Unexpected mutual aid helps save church building

Why did we do this?

Plains has a history of assisting members in time of need and this was an opportunity to extend assistance at a conference level. This action helps us to realize we are part of a larger body, and when one member of the larger body hurts, we also feel the pain.

—Merlin Grieser, Council Chair, Plains

Not only do we have a responsibility as brothers and sisters in Christ, but PPC and Norristown are also similar: both have mostly people of color in the congregation; both are serving in urban settings; both face similar challenges.

—Aldo Siahaan, Pastor, Philadelphia Praise Center

Whitehall made the decision to give a certain amount from our benevolence fund and then presented the story to the congregation in case individuals wanted to give. In three weeks, the congregation’s giving matched what we gave from our budget. Why did we do this? We wanted to be a part of God’s Kingdom work continuing in Norristown.

—Rose Bender, Pastor, Whitehall

New Life is a treasured part of our Conference family and they are meeting many needs in their community. We want to learn from them how to more effectively reach out to our community, sharing the love of Christ.

—Steve Landis, Pastor, Franconia

We wanted to partner with other congregations so that Norristown could continue its significant ministry in the Norristown community. An application was submitted to a congregational fund for “above-budget” requests, which provides support for ministries that are an extension of Deep Run East. The members “caught the vision” and supported this funding opportunity.

—Ken Burkholder, Pastor, Deep Run East

I can’t help but see the many faces of the local Mennonite Church and wonder what stories may be told of congregations finding themselves in unexpected hard places, stories of congregations finding safe places to process their struggle, and stories of congregations reaching out across our differences to share in these struggles. Unexpected hard places will always be with us—may the reaching out stories abound.

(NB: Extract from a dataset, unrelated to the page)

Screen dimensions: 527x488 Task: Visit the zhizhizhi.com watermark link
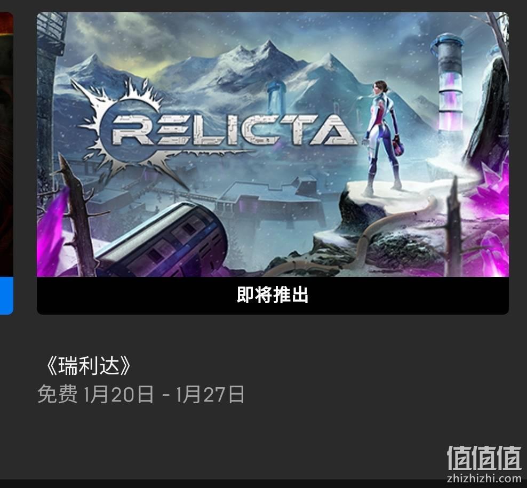[x=484, y=477]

—Jeff Knightly, Deacon, West Philadelphia

Sheldon C. Good, Salford
Excerpted from Mennonite Weekly Review (read full article)

When Nueva Vida Norristown (Pa.) New Life (NVNNL) acquired a 9,000-square-foot office building adjacent its meetinghouse in 2007, a local realtor projected it would only take six months to fill it with tenants. Then the Great Recession hit.

By last summer the congregation was on the brink of foreclosure of its 104-year-old meetinghouse, listed as collateral for the new building’s mortgage.

From the beginning, the building purchase has been part of a larger congregational vision. In 2007, NVNNL launched “Enlarging Our Place in God’s World,” a $2 million capital campaign. The campaign seeks finances for the office building and meetinghouse renovations to create a base for intercultural ministries of racial justice and reconciliation, economic access and opportunity for disadvantaged people, and income generation to support the ministries.

“People will go into an office building, but they might never go into a church,”  said church member Jim Williams. “If you can expose people to the gospel, there’s a chance they will begin to connect with the congregation.”

Several pastors and leaders in Franconia Conference learned of the plight. Conference moderator John Goshow met with leaders from seven sister congregations to propose a mutual aid effort.

In September, they initiated a conference-wide appeal for $95,000 to satisfy the mortgage’s needs for a year. To date, more than 20 churches, businesses, and individuals have committed over $100,000.

Williams said he never expected the conference to initiate a mutual aid appeal.

“We still believe we’re doing God’s will in this,” he said. “We can fill a huge void in the Norristown area. We are prayerful and hopeful that we’ll be able to meet our obligations and move God’s vision forward.”